Ditch the Heavyweight XXL‑Job: An Elegant Nacos‑Based Scheduling Solution

The article analyses the friction between XXL‑Job and a Nacos‑centric stack, proposes the JobFlow design that removes redundant registration, adds full‑link TraceId, strong sharding with distributed locks, intelligent retries and cloud‑native configuration, and demonstrates how these changes simplify operations and improve observability in microservice environments.

java1234
java1234
java1234
Ditch the Heavyweight XXL‑Job: An Elegant Nacos‑Based Scheduling Solution

Background

XXL‑Job is a widely used task‑scheduling framework in China. When a system adopts Nacos for service discovery and configuration (Spring Cloud Alibaba stack), running XXL‑Job alongside introduces duplication and state‑inconsistency problems.

Challenges

Dual registration centers

Each executor reports its status to both XXL‑Job’s own registry and Nacos. If an instance is taken offline in Nacos, XXL‑Job still believes it is online, causing unexpected task execution. Real‑world cases include memory‑leak debugging, network glitches, and gray‑release weight adjustments where the two registries diverge.

Lack of observability

Task execution failures require manually correlating logs from the admin console, the executor, and timestamps because there is no unified TraceId. The logging chain is split across three components, making it difficult to pinpoint the failure point.

Weak sharding guarantees

XXL‑Job’s sharding is advisory; without a distributed lock, two executors may process the same data range, causing duplicate handling. A production case showed an executor restart, XXL‑Job reallocating the shard, and the restarted instance continuing to process the old range.
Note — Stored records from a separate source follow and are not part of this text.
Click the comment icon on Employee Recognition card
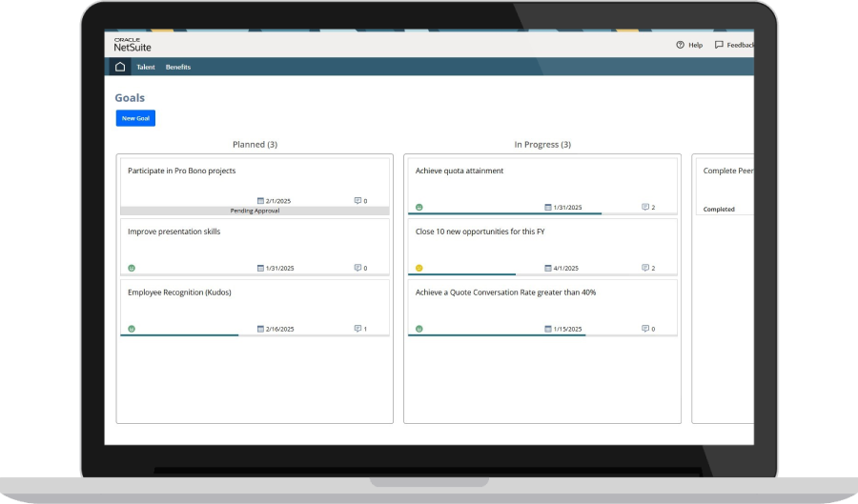The width and height of the screenshot is (858, 504). [358, 329]
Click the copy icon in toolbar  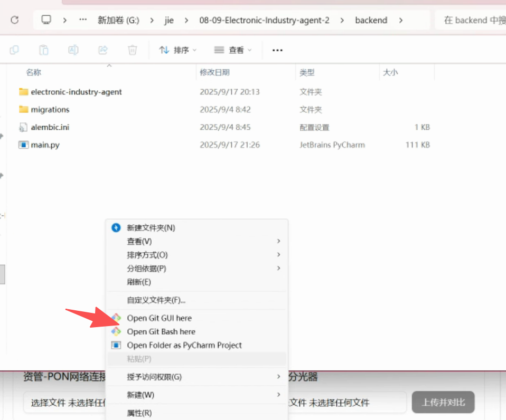pyautogui.click(x=14, y=50)

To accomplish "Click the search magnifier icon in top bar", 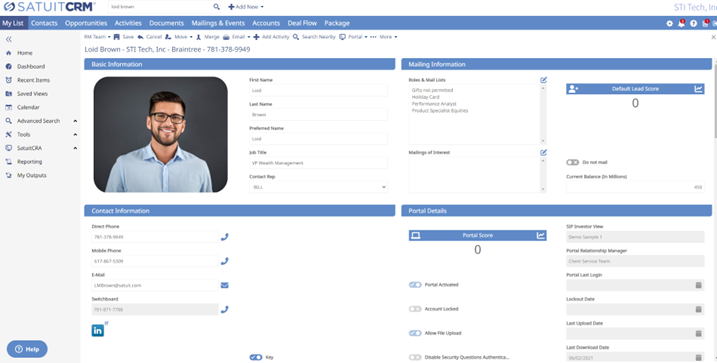I will tap(216, 7).
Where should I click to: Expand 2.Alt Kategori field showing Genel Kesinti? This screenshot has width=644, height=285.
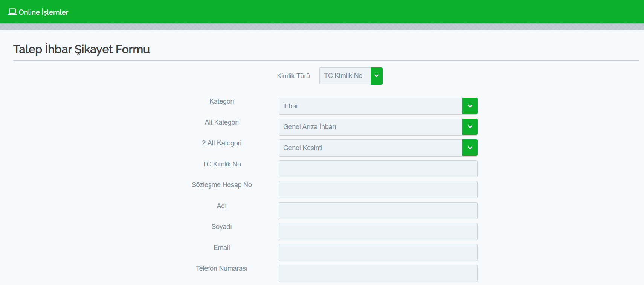[x=370, y=148]
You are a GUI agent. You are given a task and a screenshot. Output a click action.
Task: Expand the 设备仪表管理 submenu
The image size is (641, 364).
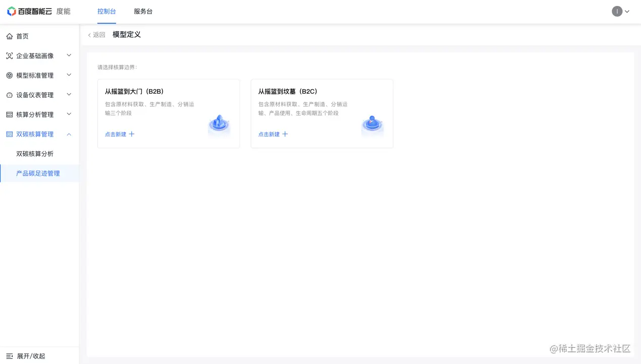[69, 94]
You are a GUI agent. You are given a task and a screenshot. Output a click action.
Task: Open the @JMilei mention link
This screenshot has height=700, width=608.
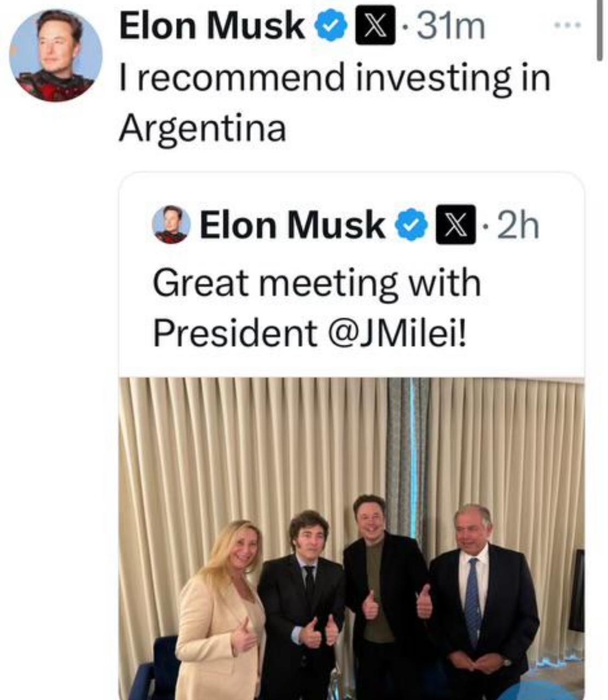coord(400,332)
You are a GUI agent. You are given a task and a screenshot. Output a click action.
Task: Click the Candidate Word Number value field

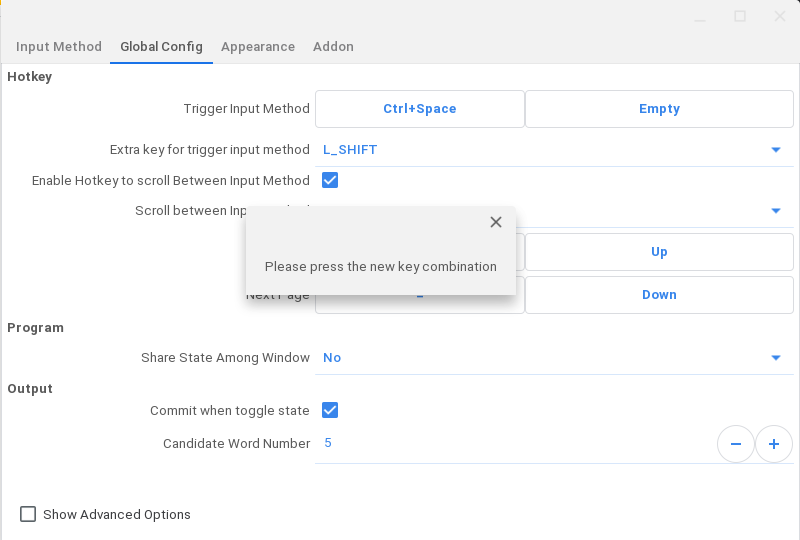[500, 443]
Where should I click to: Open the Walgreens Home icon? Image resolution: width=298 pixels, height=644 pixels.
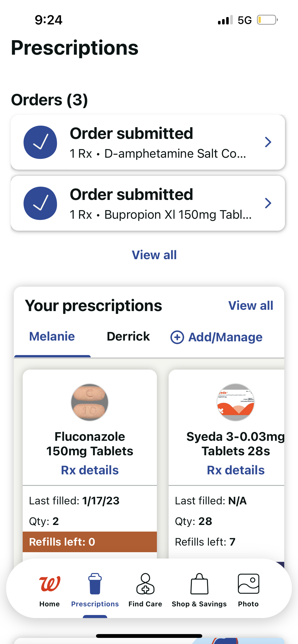pyautogui.click(x=50, y=584)
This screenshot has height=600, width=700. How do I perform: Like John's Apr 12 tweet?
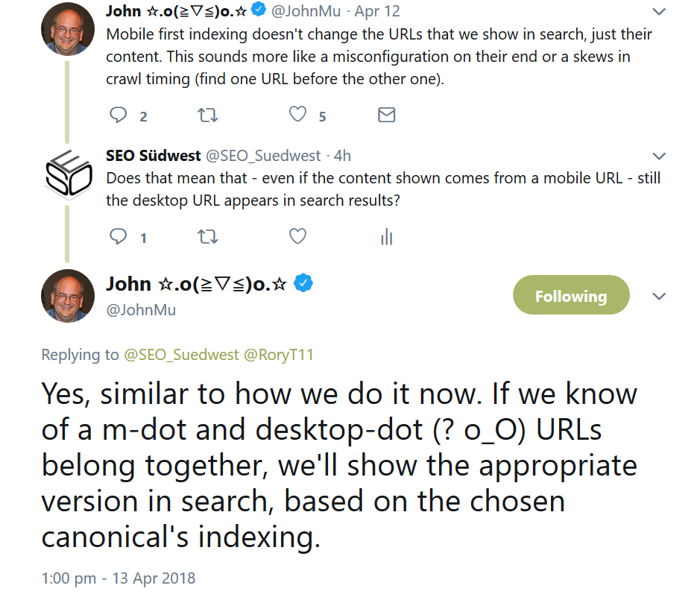coord(297,115)
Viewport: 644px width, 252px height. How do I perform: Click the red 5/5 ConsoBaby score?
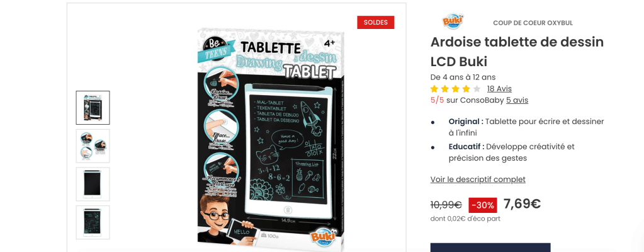pyautogui.click(x=437, y=100)
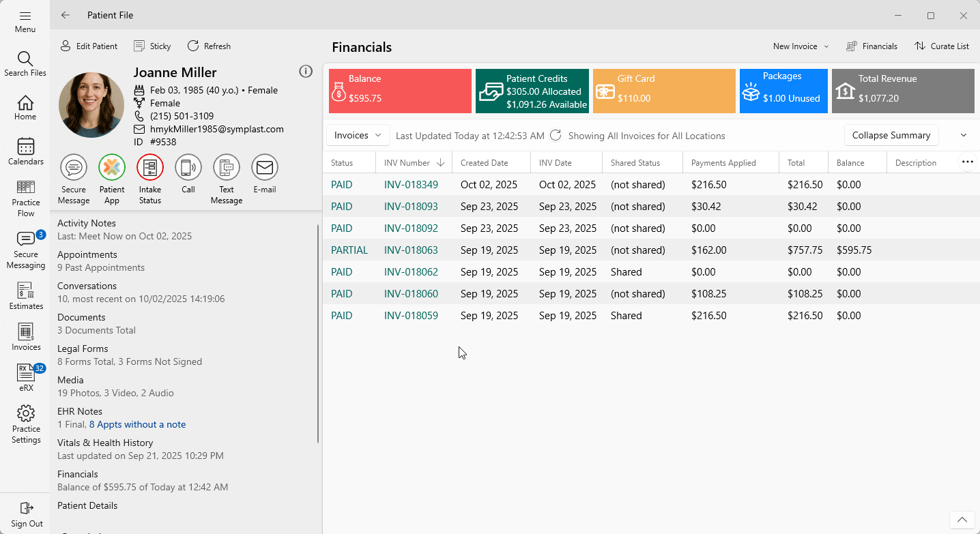Click the patient info circle icon
The width and height of the screenshot is (980, 534).
tap(306, 72)
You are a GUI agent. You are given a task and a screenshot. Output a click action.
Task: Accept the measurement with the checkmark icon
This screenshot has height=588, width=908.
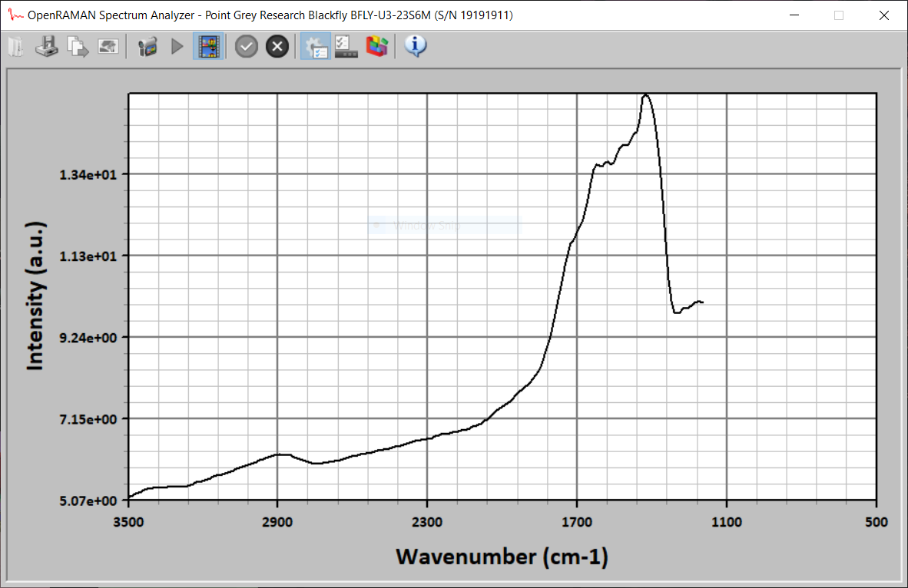pyautogui.click(x=246, y=46)
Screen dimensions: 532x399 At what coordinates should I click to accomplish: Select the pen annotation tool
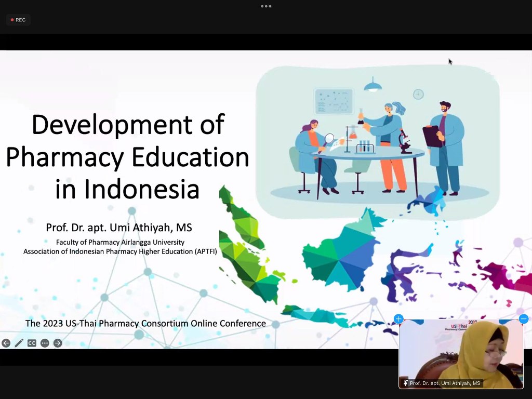click(19, 343)
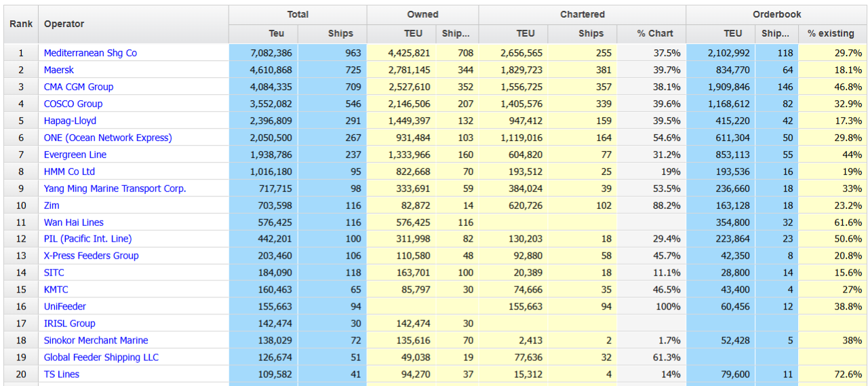Sort by Total Teu column header
868x386 pixels.
[x=277, y=33]
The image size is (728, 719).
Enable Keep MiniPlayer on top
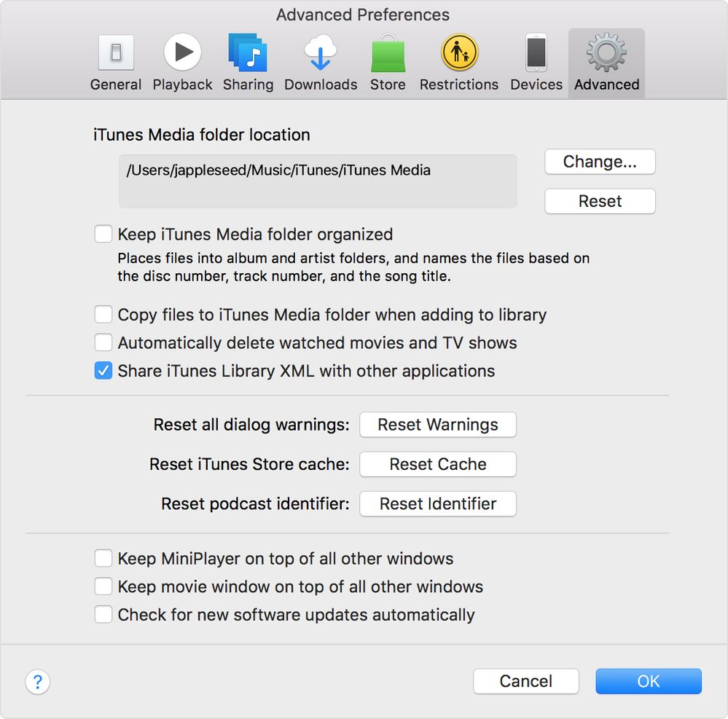[x=103, y=559]
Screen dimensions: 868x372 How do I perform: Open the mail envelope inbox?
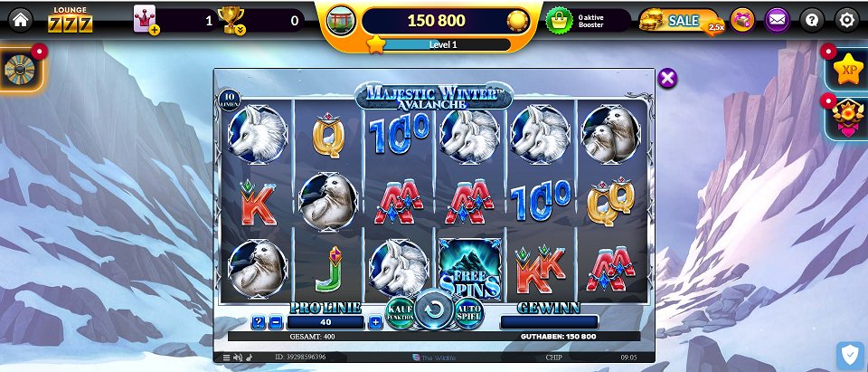(778, 21)
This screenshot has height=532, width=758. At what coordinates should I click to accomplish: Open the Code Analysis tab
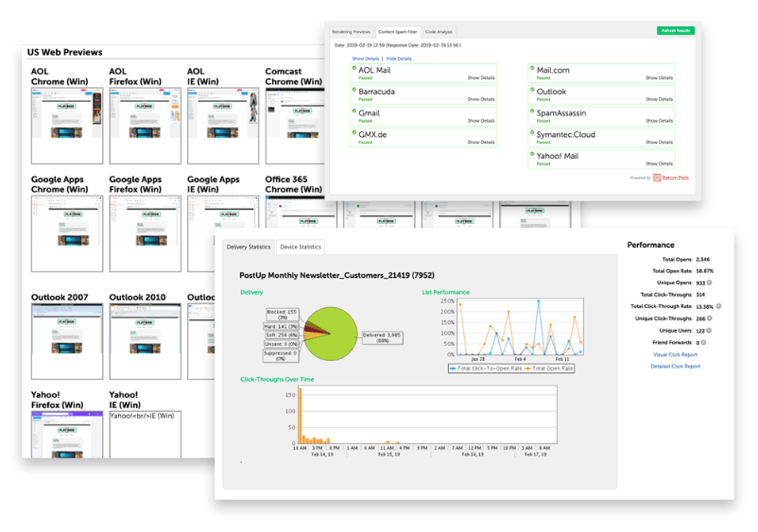point(439,32)
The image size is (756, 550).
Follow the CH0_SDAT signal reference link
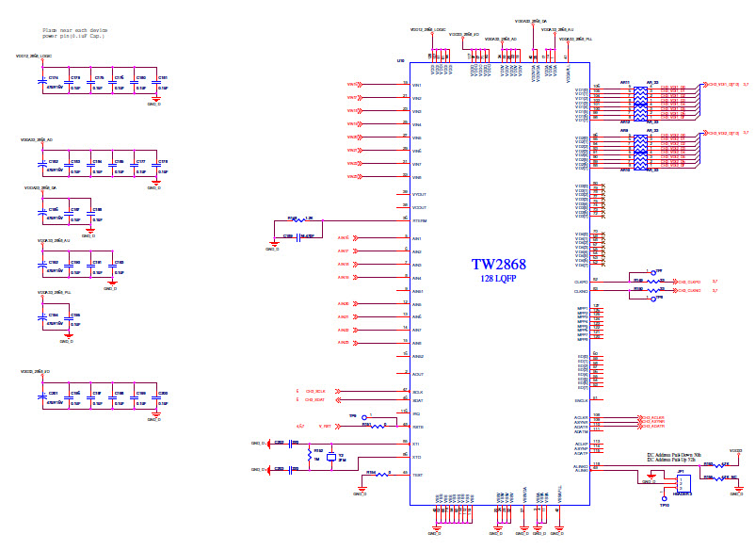[314, 399]
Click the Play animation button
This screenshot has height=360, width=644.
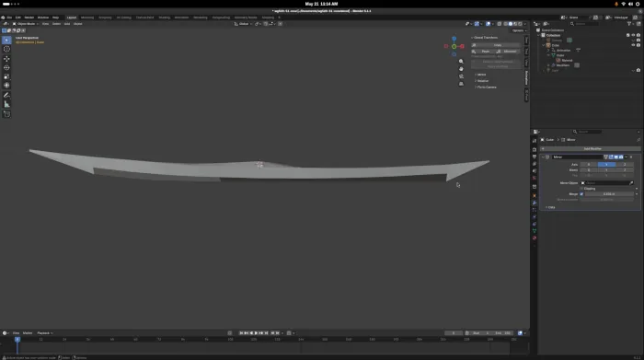pyautogui.click(x=257, y=333)

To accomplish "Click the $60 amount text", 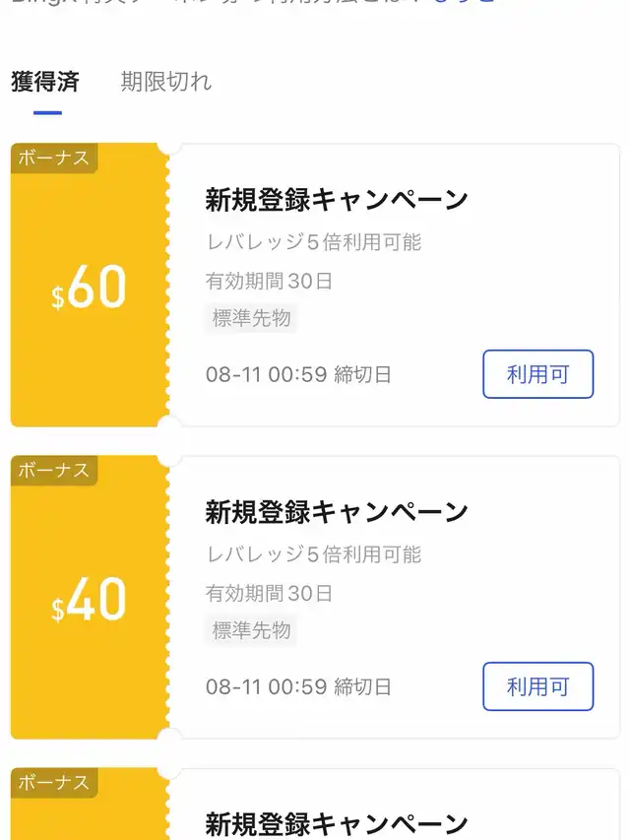I will [89, 288].
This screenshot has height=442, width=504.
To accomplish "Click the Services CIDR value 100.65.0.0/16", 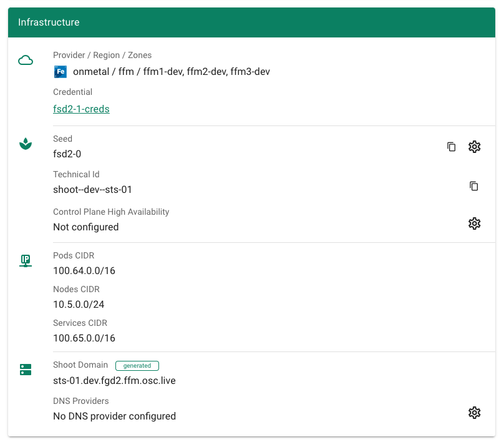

Core idea – middleware as a business capability

In a cloud‑native architecture, middleware should be embedded as a business capability rather than a separate platform. JobFlow embodies this philosophy by treating the scheduler as a microservice that shares the same deployment, monitoring, configuration, and logging infrastructure as other business services.

JobFlow architecture

JobFlow consists of three core components:

Nacos : unified service discovery and configuration.

JobFlow Scheduler : a lightweight scheduler microservice.

MySQL : stores job definitions, execution records, and audit logs (no service‑registry data).

JobFlow overall architecture diagram
JobFlow overall architecture diagram

Feature 1 – Full‑link TraceId

The scheduler generates a UUID TraceId and propagates it via HTTP headers to the executor, which stores it in MDC. All logs, from scheduler to executor, contain the same TraceId, enabling a single‑step trace in ELK/Loki.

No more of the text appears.